### Estratto
┄┄┄┄┄┄┄┄┄┄

Rivista Anarchica Online
Da pretesse a vamp?
di Fausta Bizzozzero
Non sono una accanita lettrice della stampa femminista. Tutt'altro. Ma la sera del 5 marzo alla
presentazione dell'autobiografia di Emma Goldman, alla libreria Utopia, partecipa tra il pubblico
anche una redattrice di Quotidiano Donna e prima di andarsene mi lascia due numeri del
giornale. Mentre aspetto che tutti siano usciti li sfoglio distrattamente. Alcune foto mi colpiscono
brutalmente, sono addirittura allibita, incredula. Si tratta (come potete vedere dato che le
abbiamo riprodotte) di classiche foto da "Play Boy" anni cinquanta con tutti gli ingredienti
necessari: il vestito di lamè con lo spacco per mostrare la coscia, l'atteggiamento e lo sguardo
malizioso e ammiccante accentuato dalla pettinatura tipica vampeggiante con l'onda che copre
mezzo viso, la spallina abbassata per mostrare e non mostrare, la calzamaglia di rete trasparente,
i tacchi a spillo, ecc.. Insomma, ci sono proprio tutti gli elementi della pruderie di stampo
tipicamente maschile anni '50. Oltremodo incuriosita mi butto nella lettura dell'articolo che, scopro, è
scritto dalla fotomodella
che ha posato per le foto. Cito testualmente: (...) le immagini che vedete nascono semplicemente
dal desiderio di Klara di farmi delle foto e mio di essere fotografata da lei. Nessuna di noi ha
pensato di fare delle foto commerciabili o pubblicabili, sono foto nate dalla nostra libidine e per
la nostra libidine. Dal produttore al consumatore insomma noi, siamo state produttrici e
consumatrici (nel senso che abbiamo goduto dei nostri prodotti in quanto ci sono piaciuti), di
immagini da cui volevamo far uscire la nostra voglia di rappresentare atteggiamenti vagamente
"troieschi" ovvero ammiccanti ovvero provocanti, da troppo tempo repressi dal bigottismo anche
femminista in cui eravamo sprofondate. Troieggiare è fisiologico, a mio parere, e non bisogna
vergognarsene.

┄┄┄┄┄┄┄┄┄┄

### Compito assegnato 1
Elenca gli elementi che, nell'articolo sulle foto da vamp, fanno somigliare le immagini alle foto di "Play Boy" anni cinquanta.
### Compito assegnato 2
Secondo l'articolo sulle foto da vamp, in quale libreria si è tenuta la presentazione dell'autobiografia di Emma Goldman?
### Compito assegnato 3
Scrivi il seguito dell'articolo sulle foto da vamp, riprendendo dopo l'ultima frase riportata.

### Dati forniti

┄┄┄┄┄┄┄┄┄┄

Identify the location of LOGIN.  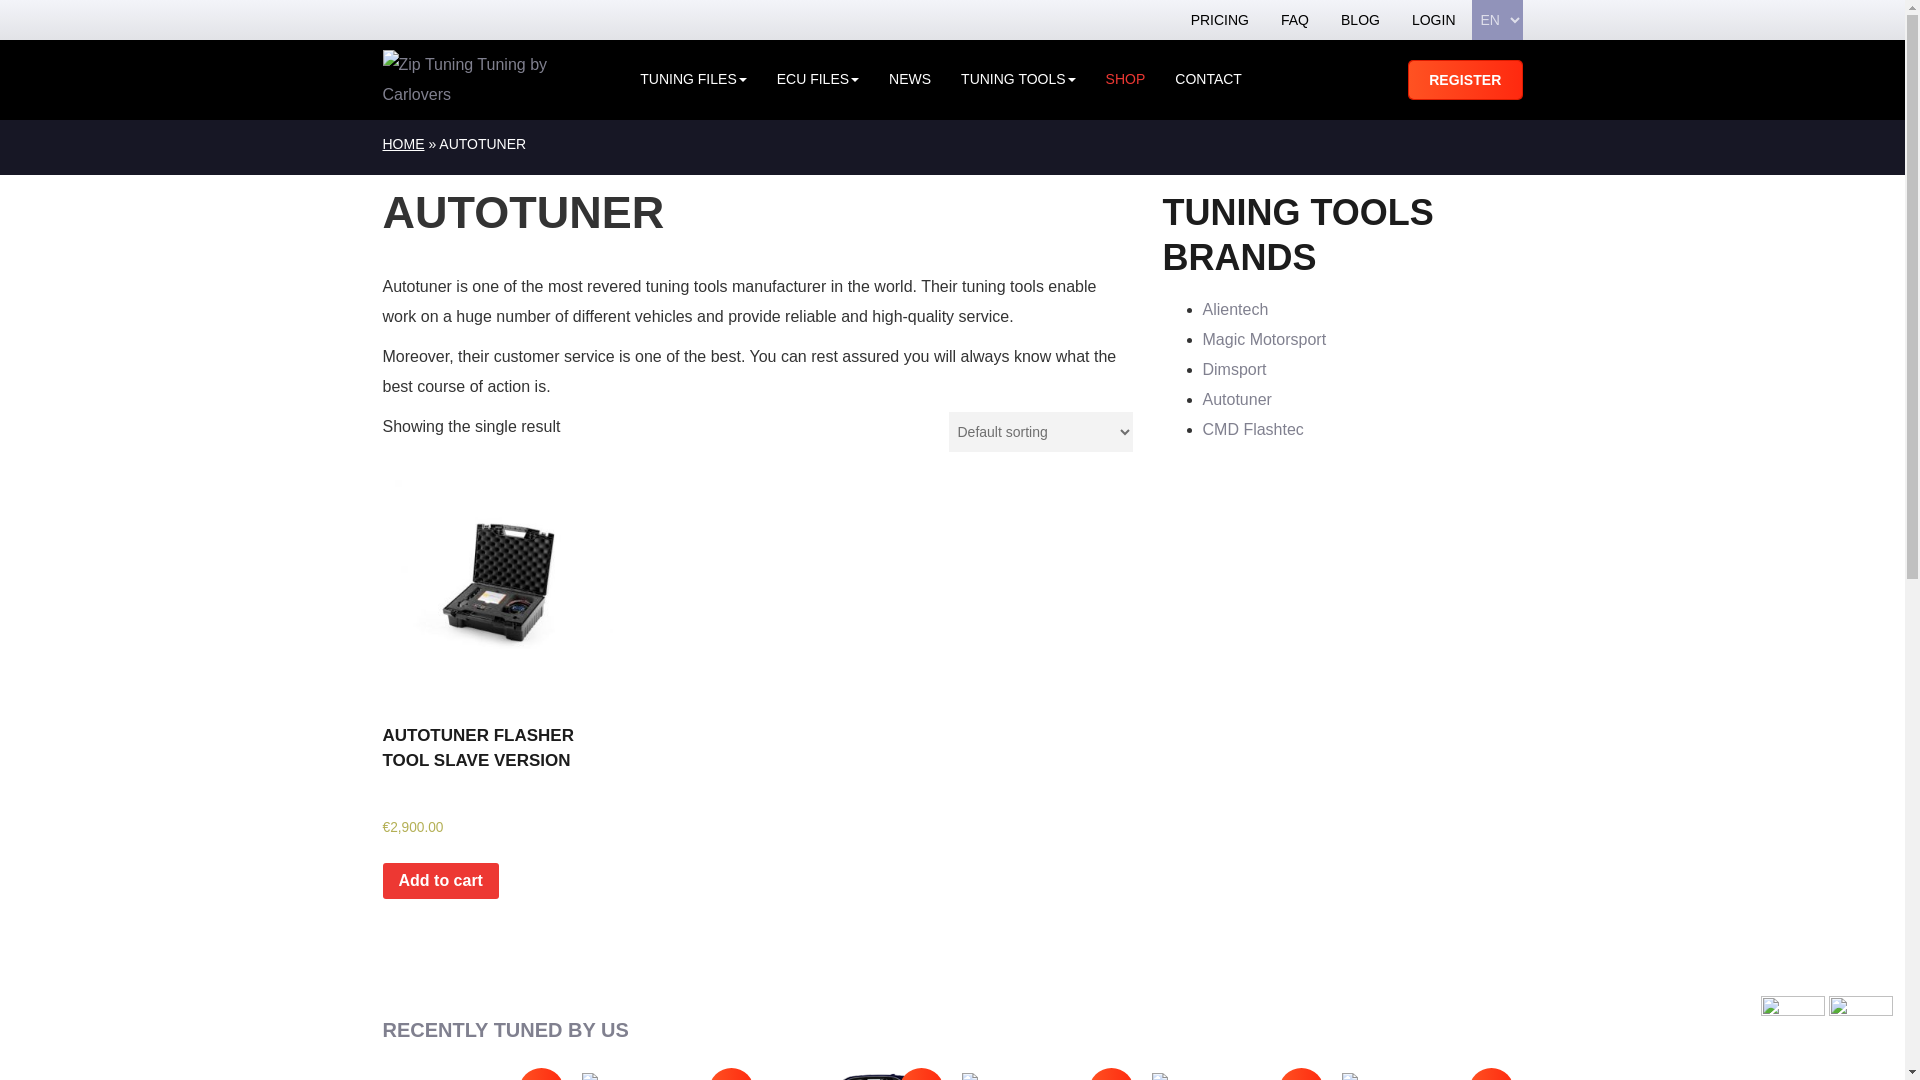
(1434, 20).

┄┄┄┄┄┄┄┄┄┄

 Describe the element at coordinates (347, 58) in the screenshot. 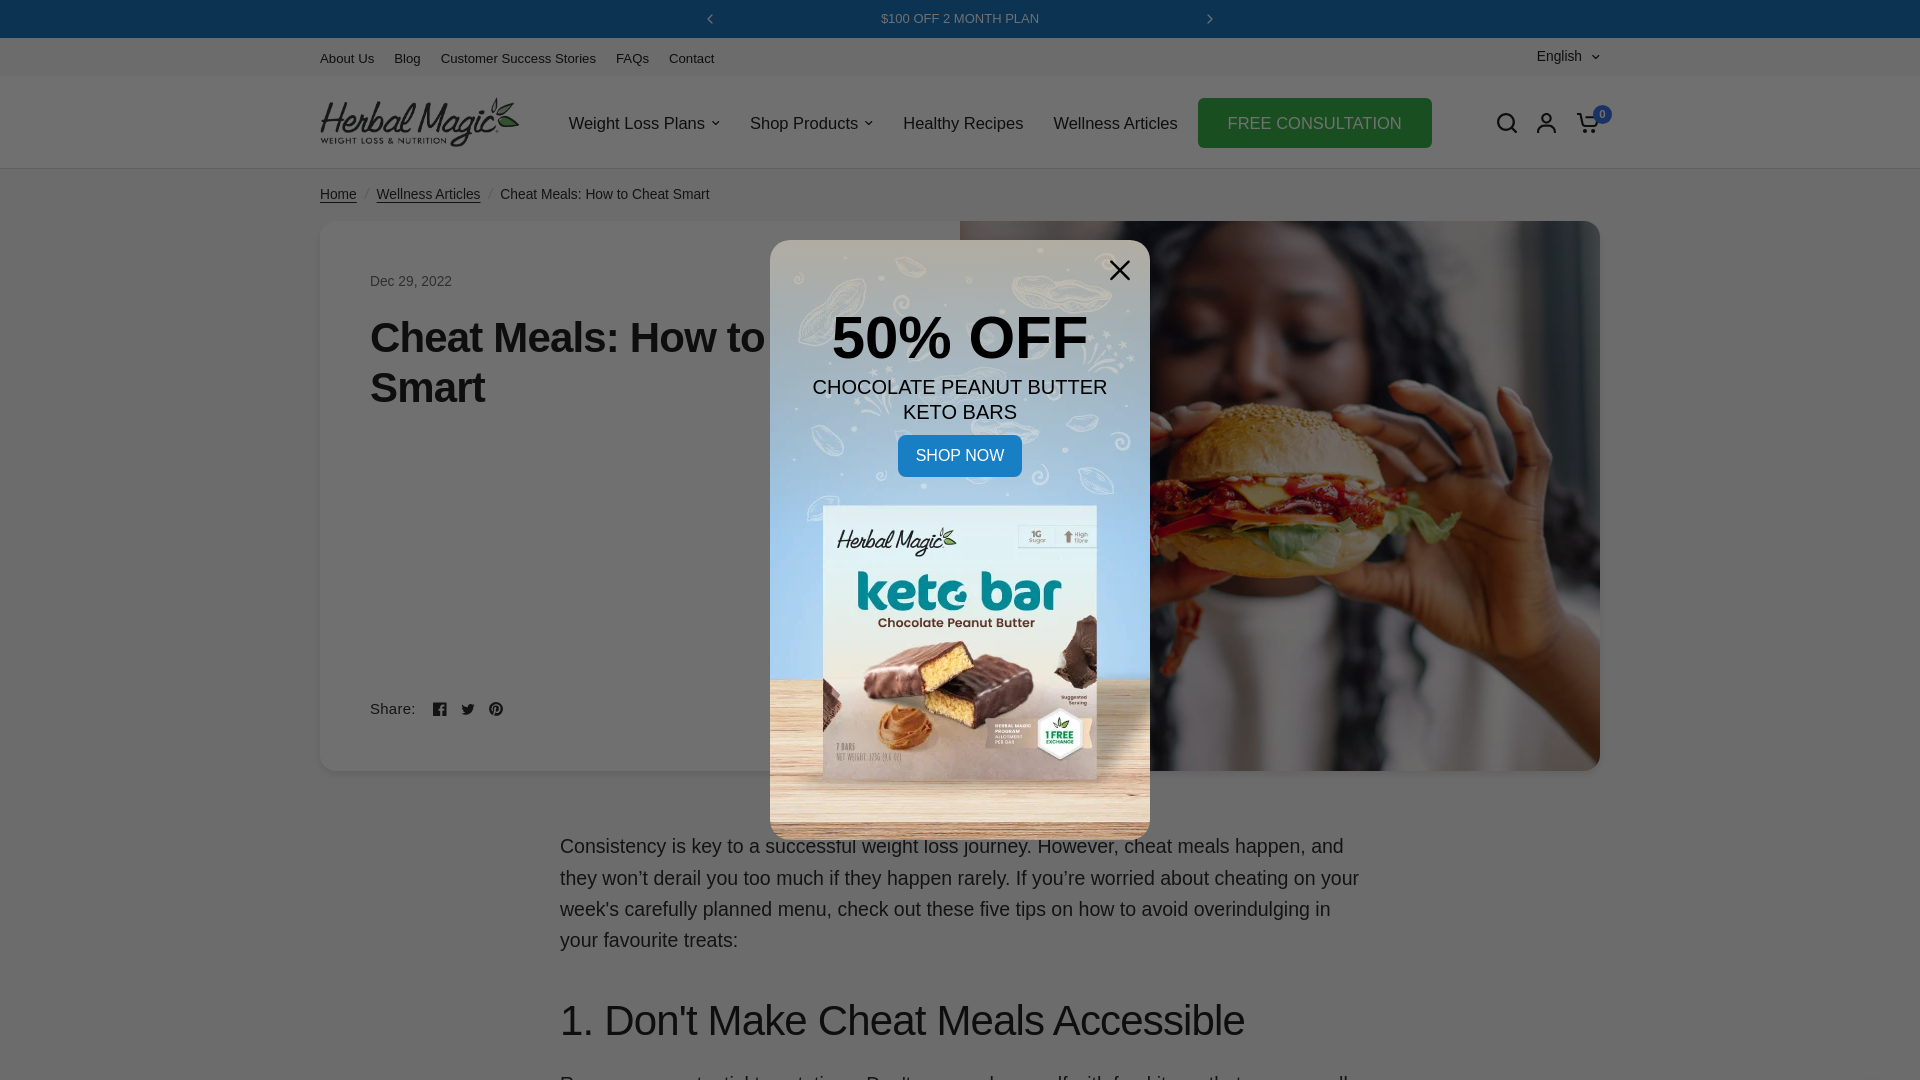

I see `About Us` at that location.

┄┄┄┄┄┄┄┄┄┄

### Risposta corretta 1
- il vestito di lamè con lo spacco per mostrare la coscia
- l'atteggiamento e lo sguardo malizioso e ammiccante
- la pettinatura vampeggiante con l'onda che copre mezzo viso
- la spallina abbassata
- la calzamaglia di rete trasparente
- i tacchi a spillo

### Risposta corretta 2
Alla libreria Utopia.

### Risposta corretta 3
A questo punto lo stupore ha lasciato il posto a una rabbia feroce contro tanta idiozia, tanta
ottusità concentrate. Ma come, dopo tanti anni di battaglie, dopo tante cose pensate, dette, scritte
con tanta fatica nella ricerca di una identità nuova per una donna qualitativamente diversa, per
una donna che non fosse più l'immagine speculare dei desideri e dei valori maschili, la signorina
Elettra (così si chiama) mi/ci ripropone di riappropriarci di atteggiamenti troieschi e sostiene
addirittura che troieggiare è fisiologico! È veramente troppo, cara Elettra. Troieggiare non solo
non è affatto fisiologico, è profondamente culturale e, per amore di esattezza, è parte
integrante
della cultura dominante, cioè quella maschile, e se vuoi averne una conferma empirica prova a
mostrare queste foto a degli uomini (anche compagni - si intende - perché l'immaginario erotico
maschile è, a mio avviso, interclassista, ed è comune sia al commendatore con pancetta che si fa
la segretaria carina, sia al "rivoluzionario" con la differenza che la seconda categoria se ne
vergogna e, forse, cerca di metterlo in discussione pur senza eccessivi risultati); io l'ho fatto ed
ho avuto la conferma di quanto pensavo: se teoricamente mi dicevano "non è possibile che le
donne ripropongano questi modelli", poi però aggiungevano "certo che se va bene a loro, a me va
benissimo" con lo sguardo lucido lucido e sotto sotto pensavano: vuoi vedere che 'ste donne
hanno finito di rompere le scatole e rientrano piano piano nei ranghi, nei ruoli tanto rassicuranti
(mogli/madri/amanti/troie), vuoi vedere che mi posso continuare a tenere le mie fantasie erotiche
in cui la donna è proprio come questa delle fotografie e senza dovermene vergognare? Certo, ancora
più preoccupante è il fatto che le foto siano state fatte da donne per donne, perché
questo significa che ormai i fondamenti dell'erotismo maschile sono stati interiorizzati e fatti
propri, per cui per "troieggiare" non è più nemmeno necessaria la presenza del referente-maschio.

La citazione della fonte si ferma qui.